### Quoted passage
....................
# Thermal insulation requirements - over the top?



## RogerS (13 Jul 2007)

Having just come off the phone to Kingspan I can't help feel that we've lost the plot (again). The rooms upstairs have part sloping ceilings and so the proposal is to insert Kingspan between the joists leaving an air gap between the insulation and the roofing felt. 

But strictly speaking this airgap needs to be the size of the Mersey tunnel (50mm) to ensure that rats and mice can have unfettered access to my roof void. Nice hard strong elm rafters mean that they could be made smaller than softwood...which means that there's not enough depth between them to allow room for the Mersey tunnel and the insulation.....so he says put 100mm of insulation on top of the rafters and held in place by 25 x 50mm battens followed by plasterboard.....that's 6 inches!!!

Now the original building had (a) no airgap and (b) no insulation so I could stick up an egg-carton instead and that would be about 100,000 million% better then what was there before. So in the final analysis it's going to be left as it is unless I get a sympathetic building control officer.


----------



## Scrit (13 Jul 2007)

Roger Sinden":3xu2dfc6 said:


> Now the original building had (a) no airgap and (b) no insulation so I could stick up an egg-carton instead and that would be about 100,000 million% better then what was there before.


Aren't the Building Regs wonderful! :roll: 

Scrit


----------



## OLD (13 Jul 2007)

There is insulation available that meets the regulations thats quite thin look at page 566 in screwfix i am sure kingspan can give you info on there own high performance product.


----------



## jasonB (13 Jul 2007)

The Actis Tri-isosuper 10is only about 25mm thick, counterbatten then plasterboard so about 40mm height loss. And you could always chuck some celotex/kingspan between the rafters for good measure.

I used the tri-iso9 on this job, just staplegun to underside of rafers and batten out, I counter battened as I was fixing T&G.

Some BCO's don't like it though :wink: 

Jason


----------



## RogerS (13 Jul 2007)

Old..are you referring to the Pitch Roofing insulation part 28148 for example?

Have to admit that I'm confused now as Screwfix claim to meet BR but list two u-values of 0.2 and 0.3. According to the Kingspan man, one needs to meet 0.2.


----------



## RogerS (13 Jul 2007)

Thanks Jason....I like that suggestion! 

Also liked your gravity defying copper water pipes :wink: 

Cheers

Roger


----------



## OLD (13 Jul 2007)

No its cat no86 part no 25009-86 a quilt material 0.2 u value. but i was using it as an example there are a number of manufacturers ,this high performance insulation looks ideal for your situation.


----------



## RogerS (13 Jul 2007)

Thanks, Old. Would you mind checking the part number as I can't find it on their website. Thanks

Roger


----------



## jasonB (13 Jul 2007)

Cat 86 is out of date, current one is 87 and I can't see any multi layer insulation in it, usually if you can't find the part No its been discontinued.

This is the Actis uk page

http://www.insulation-actis.com/

Jason


----------



## OLD (13 Jul 2007)

Yes its correct the roll is 1.5x10m at £225


----------



## OLD (13 Jul 2007)

Looks like i have binned the wrong cat. but like i mentioned it was just a example i am sure you will find a supplier.


----------
....................
### Collected data
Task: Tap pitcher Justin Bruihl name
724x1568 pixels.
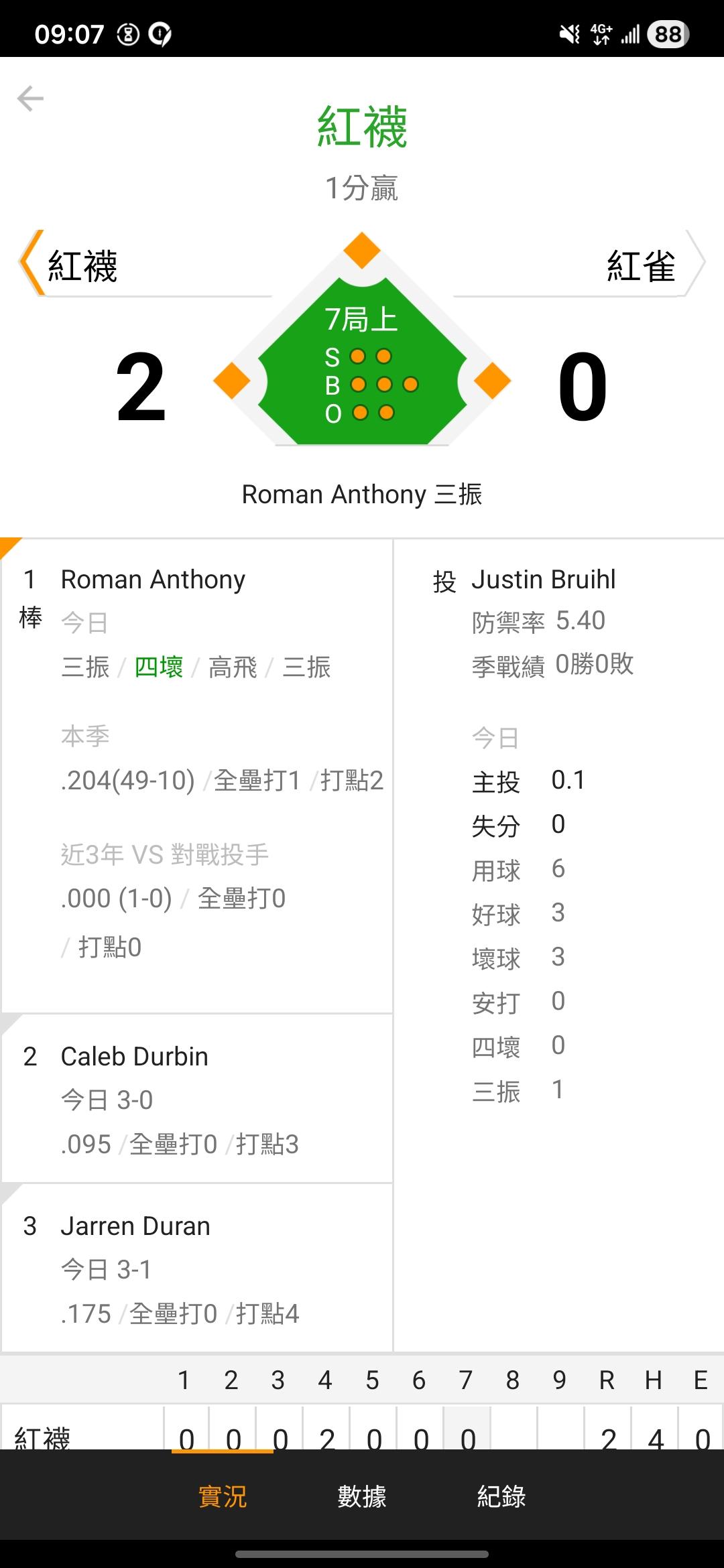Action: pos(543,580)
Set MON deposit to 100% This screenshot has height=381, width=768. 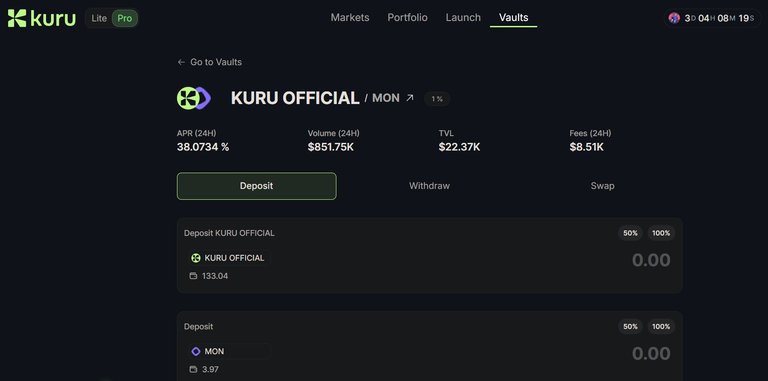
....................
Translate this sentence from the forum thread on thermal insulation requirements into Spanish: "According to the Kingspan man, one needs to meet 0.2."

Según el hombre de Kingspan, hay que cumplir con 0,2.